==== Kutipan Terpilih ====

MENEGASIKAN” SYNDROM KAPITALISTIK" DALAM TATA KELOLA PERUSAHAAN KOPERASI | ARSAD CORNER

MENEGASIKAN” SYNDROM KAPITALISTIK" DALAM TATA KELOLA PERUSAHAAN KOPERASI

Senin, 02 Juli 20180 komentar

MENEGASIKAN” SYNDROM KAPITALISTIK" 
DALAM TATA KELOLA PERUSAHAAN KOPERASI 

Sekilas Mendeteksi Model Koperasi Bekerja
Bergabung  di koperasi  merupakan langkah awal yang memerlukan lanjutan berupa melibat aktif sehingga menemukan manfaat. Hal ini menandaskan bahwa terdefenisi menjadi bagian dari koperasi bukanlah sekedar tiket untuk menikmati  ragam unit layanan yang sudah dan atau akan diselenggarakan koperasi,  tetapi  juga ikut mengambil  tanggungjawab membesarkan koperasi melalui peran aktif yang produktif bagi dirinya sendiri maupun bagi tumbuhkembangnya organisasi & perusahaan koperasi.

Alinea diatas merupakan gambaran singkat tentang bagaimana koperasi  bekerja dimana yang menjadi fokus utamanya adalah meng-create  ragam manfaat  yang bisa dirasakan oleh anggota melalui penggabungan potensi dan sumber daya yang dimiliki mereka sendiri.  Kalaupun sumber daya eksternal melibat, itu hanya bersifat supporting dan bersifat sementara tanpa menghilangkan cirinya sebagai organisasi dan perusahaan mandiri berbasis kolektivitas internalnya.

Untuk tujuan itu, koperasi perlu aktif mendidik para anggota sehingga terbangun kecerdasan dalam memetakan potensi dirinya  dan lebih smart  dalam menyusun agenda  yang memungkinkan dikerjasamakan diantara mereka  dalam rangka membangun nilai tambahbaru dan atau memperkuat apa yang sudah & sedang mereka kerjakan secara individu . Dengan demikian, setiap anggota  bisa memahami titik sinergitas antara aktivitas dilakukannya secara mandiri dengan  aktivitas kolektif  yang men-simbol  sebagai alat untuk mencapai tujuan bersama. Pada titik ini, azas subsidiaritas menjadi demikian penting, sehingga apa yang dilakukan oleh koperasi tidak menegasikan apa yang sudah dilakukan individu.

====

▶ **Yang Diminta**
• 1. Menurut tulisan tentang tata kelola perusahaan koperasi di atas, bagaimana sifat keterlibatan sumber daya eksternal dalam koperasi?
• 2. Ulangi tanpa perubahan bagian tulisan tentang tata kelola perusahaan koperasi mulai dari "Sekilas Mendeteksi Model" hingga dan termasuk "organisasi & perusahaan koperasi.".
• 3. Teruskan tulisan tentang tata kelola perusahaan koperasi, mulai setelah kalimat terakhir yang ditampilkan.

==== Data yang Tersedia ====

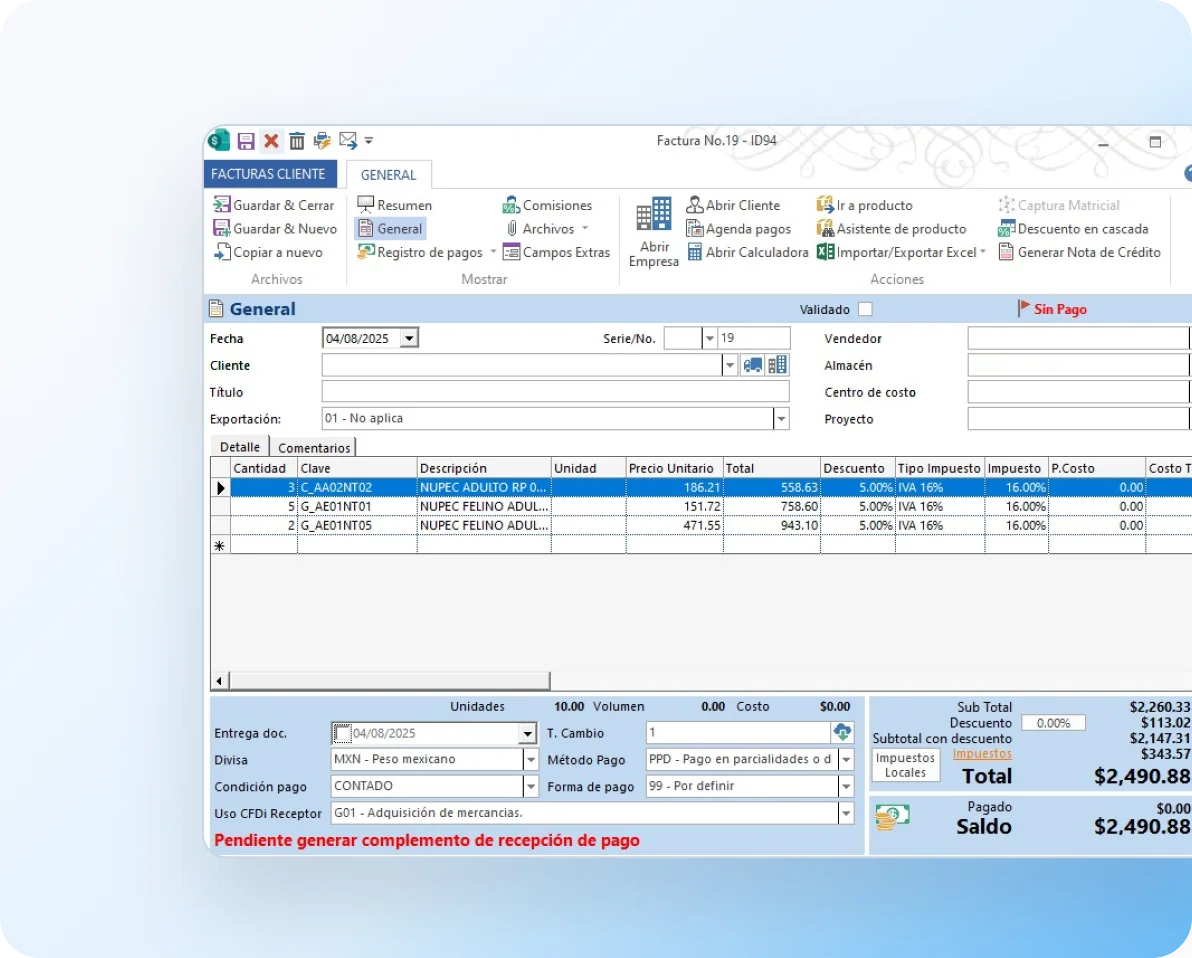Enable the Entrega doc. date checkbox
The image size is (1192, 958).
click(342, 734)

====

▶ **Jawaban yang Diharapkan**
• 1. Keterlibatannya hanya bersifat supporting dan sementara, tanpa menghilangkan ciri koperasi sebagai organisasi dan perusahaan mandiri berbasis kolektivitas internalnya.

• 2.
Sekilas Mendeteksi Model Koperasi Bekerja
Bergabung  di koperasi  merupakan langkah awal yang memerlukan lanjutan berupa melibat aktif sehingga menemukan manfaat. Hal ini menandaskan bahwa terdefenisi menjadi bagian dari koperasi bukanlah sekedar tiket untuk menikmati  ragam unit layanan yang sudah dan atau akan diselenggarakan koperasi,  tetapi  juga ikut mengambil  tanggungjawab membesarkan koperasi melalui peran aktif yang produktif bagi dirinya sendiri maupun bagi tumbuhkembangnya organisasi & perusahaan koperasi.

• 3.
Keunikan Sebagai Inspirasi Model Pengelolaan
Koperasi memang unik, namun di ke-unikan itu pula yang menjadi inspirasi terbangunnya nilai-nilai kebaikan bagi orang-orang yang melibat di dalamya. Disatu sisi koperasi fokus membangun kapasitas anggotanya melalui pendidikan yang berkelanjutan, di sisi lain koperasi menyelenggarakan perusahaan yang jenis aktivitasnya merefresentasikan aspirai & kebutuhan mayoritas anggotanya. 2 (dua) sisi ini merupakan satu kesatuan yang saling menguatkan. Anggota yang aktif akan meng-akselerasi tumbuhkembang perusahaan koperasi dan majunya perusahaan koperasi meluaskan manfaat yang bisa dinikmati oleh anggotanya. Hubungan kepentingan semacam ini akan terus berlangsung secara kontinue yang semakin intensif akan semakin menumbuhkembangkan.

Membincang tentang manfaat ber-koperasi sangat tergantung pada makna “manfaat” yang disusun oleh mayaoritas anggota, bisa materil dan bisa im-materil. Bagi anggota yang lebih mementingkan efisiensi kolektif, tentu fokusnya adalah menikmati harga murah dan lebih terjangkau dibanding perusahaan lain yang menawarkan barang atau jasa sejenis (benefit oriented). Sebaliknya, anggota yang memiliki semangat  pertumbuhan modal pasti lebih mementingkan perolehan SHU (SHU Oriented). 2 (dua) model ini sesungguhnya hanya opsi saja, namun harus memiliki ketegasan dalam pilihan berikut kesadaran penuh segala akibatnya.

Sebagai sebuah stimulan, bagi koperasi penyelenggara unit layanan yang berhubungan dengan pemenuhan kebutuhan sehari-hari anggota, maka disarankan memilih benefit oriented sehingga anggota lebih merasakan kehadiran koperasi dikeseharian hidupnya. Hal serupa juga disarankan saat koperasi menyelenggarakan unit layanan simpan pinjam sehingga memperbesar peluang peran koperasi meng-akselerasi tumbuh kembang aktivitas produktif individu anggota melalui fasilitasi pinjaman murah. Hal berbeda saat koperasi menyelenggarakan unit layanan berbasis market non-anggota, disarankan untuk SHU Oriented. Misalnya, koperasi memproduksi kopi yang dijual pada pasar lokal, regional, nasional dan bahkan ekspor, maka disarankan untuk SHU Oriented dengan tetap memperhatikan daya saing di sektor tersebut.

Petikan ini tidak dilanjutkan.